Ah... what if? what if he tries to hurt himself? what if he doesn't? what if my children are being hurt in our current environment? what if they aren't? what if by leaving him he decides to get some help? what if he doesn't? what if he finds someone else to "keep house" for him? what if he doesn't?

what if? what if? what if... what? Write out the list of what ifs and you'll see that staying in what if paralysis is counterproductive for both of you (not to mention your children) from moving on with your lives. You can't prevent him from hurting himself and any action you take won't "make" him do it either. I have a daughter who used to self-injure. It took awhile but we learned to stop walking on eggshells around her from fear of triggering her cutting. Everyone chooses how to cope with what life throws at them. He's chosen to sleep on the couch. You're choosing to stay in paralysis.

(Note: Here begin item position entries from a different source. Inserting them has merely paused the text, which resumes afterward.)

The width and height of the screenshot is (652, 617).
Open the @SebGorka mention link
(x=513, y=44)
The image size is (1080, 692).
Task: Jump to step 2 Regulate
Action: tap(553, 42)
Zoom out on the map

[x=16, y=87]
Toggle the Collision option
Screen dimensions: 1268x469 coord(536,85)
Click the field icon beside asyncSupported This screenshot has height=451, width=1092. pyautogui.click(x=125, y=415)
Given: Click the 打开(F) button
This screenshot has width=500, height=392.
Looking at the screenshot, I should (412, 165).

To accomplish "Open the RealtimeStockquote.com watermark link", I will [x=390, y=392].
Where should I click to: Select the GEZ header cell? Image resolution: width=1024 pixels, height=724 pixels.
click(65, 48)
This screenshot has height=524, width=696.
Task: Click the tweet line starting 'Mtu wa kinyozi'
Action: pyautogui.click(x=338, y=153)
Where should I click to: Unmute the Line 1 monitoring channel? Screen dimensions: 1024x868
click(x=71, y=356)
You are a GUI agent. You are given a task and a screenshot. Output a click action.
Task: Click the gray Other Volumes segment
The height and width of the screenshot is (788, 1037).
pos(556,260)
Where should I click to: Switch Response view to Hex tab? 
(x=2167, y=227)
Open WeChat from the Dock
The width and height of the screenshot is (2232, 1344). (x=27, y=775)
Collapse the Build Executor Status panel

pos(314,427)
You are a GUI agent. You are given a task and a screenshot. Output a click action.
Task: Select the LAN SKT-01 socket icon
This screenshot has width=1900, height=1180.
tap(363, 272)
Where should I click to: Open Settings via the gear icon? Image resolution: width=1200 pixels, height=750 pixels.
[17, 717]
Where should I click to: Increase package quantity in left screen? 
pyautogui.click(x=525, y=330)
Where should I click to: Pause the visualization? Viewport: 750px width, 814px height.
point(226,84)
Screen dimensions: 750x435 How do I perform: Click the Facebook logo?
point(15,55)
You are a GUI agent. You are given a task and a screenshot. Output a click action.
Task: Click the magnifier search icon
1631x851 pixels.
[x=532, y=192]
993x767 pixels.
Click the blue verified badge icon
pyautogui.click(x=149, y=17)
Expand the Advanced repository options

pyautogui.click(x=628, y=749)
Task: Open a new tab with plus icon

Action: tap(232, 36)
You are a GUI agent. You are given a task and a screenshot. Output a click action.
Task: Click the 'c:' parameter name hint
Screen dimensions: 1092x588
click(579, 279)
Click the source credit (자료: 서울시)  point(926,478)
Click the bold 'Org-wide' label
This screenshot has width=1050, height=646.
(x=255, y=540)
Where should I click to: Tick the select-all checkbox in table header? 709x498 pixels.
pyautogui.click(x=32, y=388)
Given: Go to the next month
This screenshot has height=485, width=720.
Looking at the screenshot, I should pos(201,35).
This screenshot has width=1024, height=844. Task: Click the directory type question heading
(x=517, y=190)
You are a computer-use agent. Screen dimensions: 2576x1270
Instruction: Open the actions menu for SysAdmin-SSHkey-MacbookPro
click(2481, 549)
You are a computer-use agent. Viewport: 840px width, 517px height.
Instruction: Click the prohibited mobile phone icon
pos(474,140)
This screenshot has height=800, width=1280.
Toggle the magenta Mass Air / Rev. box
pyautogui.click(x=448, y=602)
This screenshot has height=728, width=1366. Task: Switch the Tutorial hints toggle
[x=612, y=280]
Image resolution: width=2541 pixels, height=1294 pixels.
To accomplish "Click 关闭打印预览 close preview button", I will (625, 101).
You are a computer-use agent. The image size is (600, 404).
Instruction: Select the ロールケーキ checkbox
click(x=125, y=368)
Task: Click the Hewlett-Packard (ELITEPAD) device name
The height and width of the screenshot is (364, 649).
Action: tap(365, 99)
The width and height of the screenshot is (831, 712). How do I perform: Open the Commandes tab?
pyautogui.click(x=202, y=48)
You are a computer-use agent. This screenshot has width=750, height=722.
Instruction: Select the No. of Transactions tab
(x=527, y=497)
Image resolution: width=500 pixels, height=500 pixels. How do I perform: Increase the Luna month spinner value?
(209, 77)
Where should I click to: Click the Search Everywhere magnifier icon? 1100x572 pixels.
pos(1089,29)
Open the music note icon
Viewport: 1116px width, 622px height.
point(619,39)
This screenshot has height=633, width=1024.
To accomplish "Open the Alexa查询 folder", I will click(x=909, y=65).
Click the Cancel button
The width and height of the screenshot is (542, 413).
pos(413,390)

If he makes a certain choice then it was his choice to make. He's chosen to separate from you emotionally but stay with you and the girls at the house. You can accept his choice for the longterm or you can say "Enough!" and make some choices of your own.

What if.... what?
OmSigDAVID
 
  1  
Reply Sat 18 Oct, 2008 09:54 am
@JPB,
As a minor variation on JPB's idea:
Y not draw a vertical line from top to bottom
of a yellow legal pad, and list the pro s and con s
of leaving, as an aid to help u decide ?
0 Replies
 
missconduct
 
  1  
Reply Sat 18 Oct, 2008 02:59 pm
@JPB,
Let the door hit him in the ass. Act now. Worry later. Put your big girl panties on Xena.
Cheleanne
 
  1  
Reply Tue 4 Nov, 2008 11:16 pm
@missconduct,
Well, you all have certainly opened my eyes a little more. JPB and MissConduct thank-you for letting the light in a bit more.

You are so right when you say I can't live my life on 'what ifs'.... and yes, I should let the door hit him in the ass!

Another question for you all, when put in a situation such as mine, do you think there is a possibility that he could change? I know it seems like I'm making excuses, but really, I am more confused than anything.

Hubby is acting nicer towards me, although we still have our differences and tiffs, it seems like he's making SOME effort. He still sleeps on the couch and that still hurts, but at least the verbal abuse has calmed down somewhat. What do you all think? Am I fooling myself with this 'logic'?